Having visited the one building in Canberra I’d specifically come to see, All Saints’ Church, Ainslie, I looked for the obvious tourist sites like the National Gallery and the National Museum of Australia and the obscure, unlikely places that often prove to be more interesting.
I enjoyed, for instance, the National Museum of Australia, not least for the excellent salmon sandwich and pot of tea overlooking the West Basin of Canberra’s enormous artificial lake. Like the National Maritime Museum in Sydney, entry is free and the standard of presentation is top-quality.

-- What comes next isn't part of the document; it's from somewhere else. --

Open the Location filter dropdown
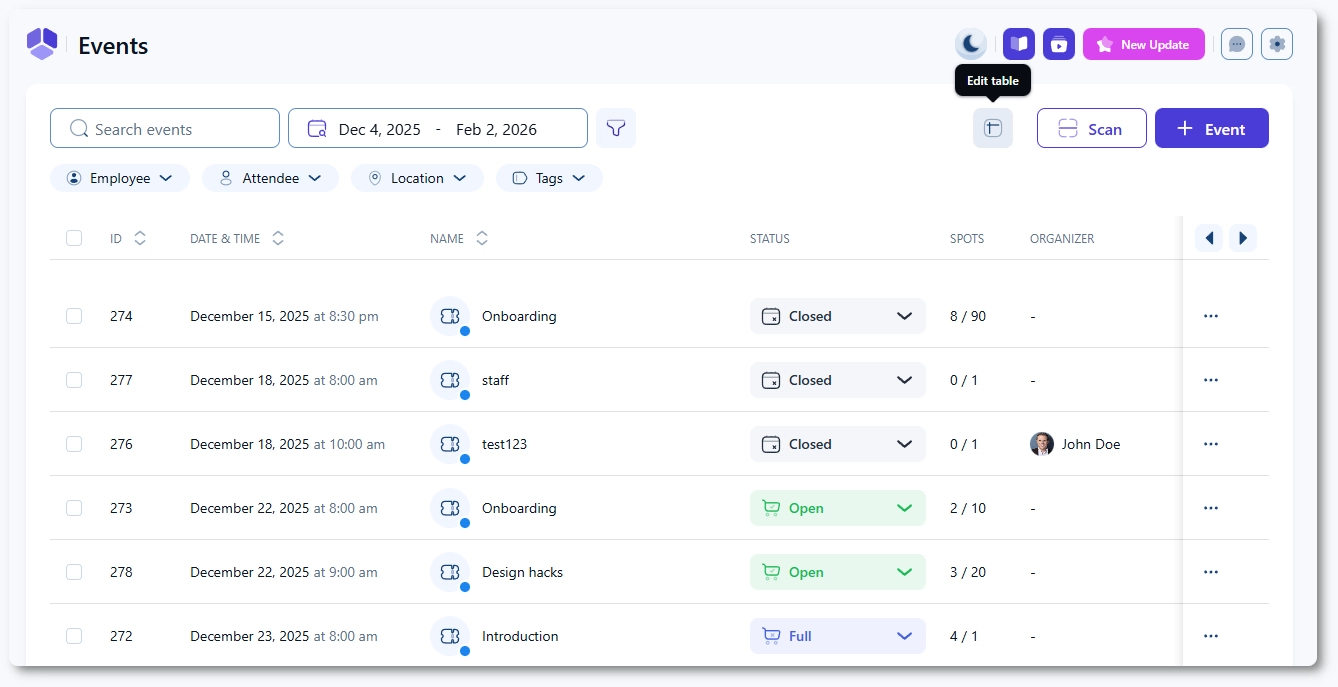Screen dimensions: 1338x687 pyautogui.click(x=417, y=178)
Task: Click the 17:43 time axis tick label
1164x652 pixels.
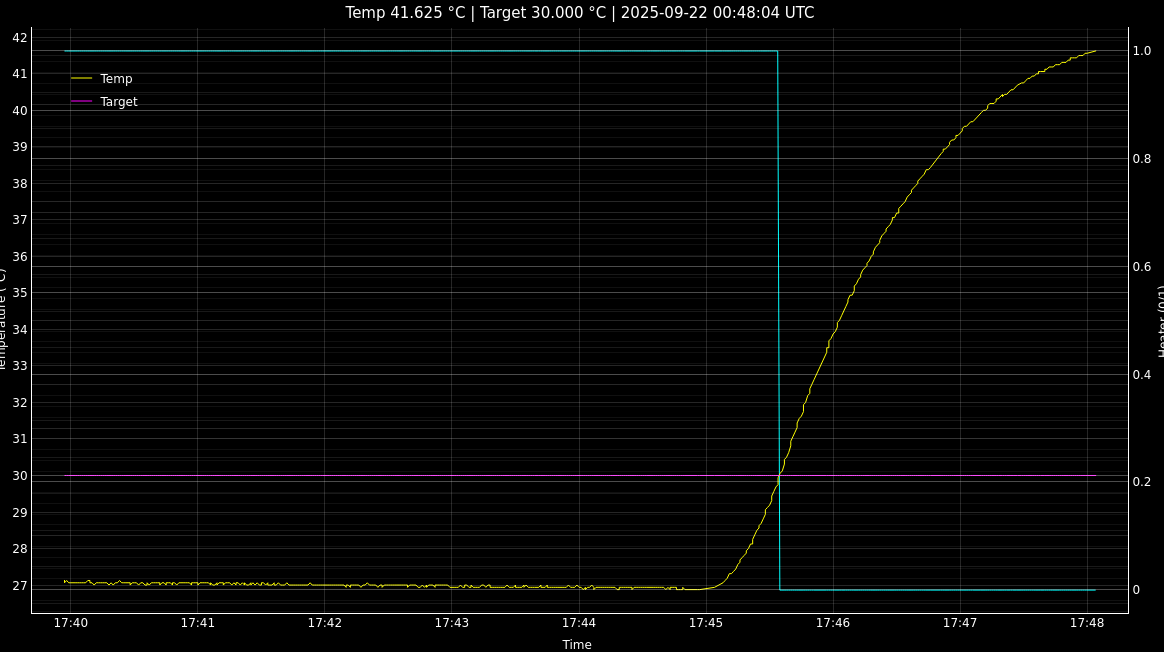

It supplemented my learning in a number of ways, not least because it displays an example of the gold-diggers’ wooden cradle which I’d read about and couldn’t visualise.
I’d decided to pursue my trail of buildings by the architect Edmund Blacket (1817-1883), who had built, amid much else, St Andrew’s Cathedral, Sydney and some of the minor churches I’d spotted in Sydney and around Maitland and Morpeth, New South Wales.
I spotted that Edmund Blacket built the 1865-70 tower to the older Church of St John the Baptist, Reid, consecrated in 1845, sixty-odd years before Canberra was even thought of.
There’s a photograph of it c1864 with an earlier tower, surrounded entirely by flat fields. It’s the oldest building in the area, with a narrow nave and chancel because the original cell was small and has been three times lengthened. It has the warm, modest atmosphere of an English parish church. Edmund Blacket’s tower and spire of 1870 sits neatly at the end of the 1841-45 nave, and the chancel is 1872-73.
The walls are worth reading. One panel alerted me to the existence of an abortive St Mark’s Anglican Cathedral project, for which the federal government provided a site at Rottenbury Hill in 1927, though nothing has yet been built.
There is also a monument to the first minister of St John’s, Rev G E Gregory, who was drowned on August 20th 1851 “while attempting to swim across the Queyanbean [River] on his return from ministering to the scattered colonists on the banks of the Murrumbidgee”.
Outside in the churchyard, the so-called ‘Prophetic Tombstone’ to Sarah and George Webb has as its inscription Hebrews 15:14 – “For here we have no continuing city, but seek one to come”.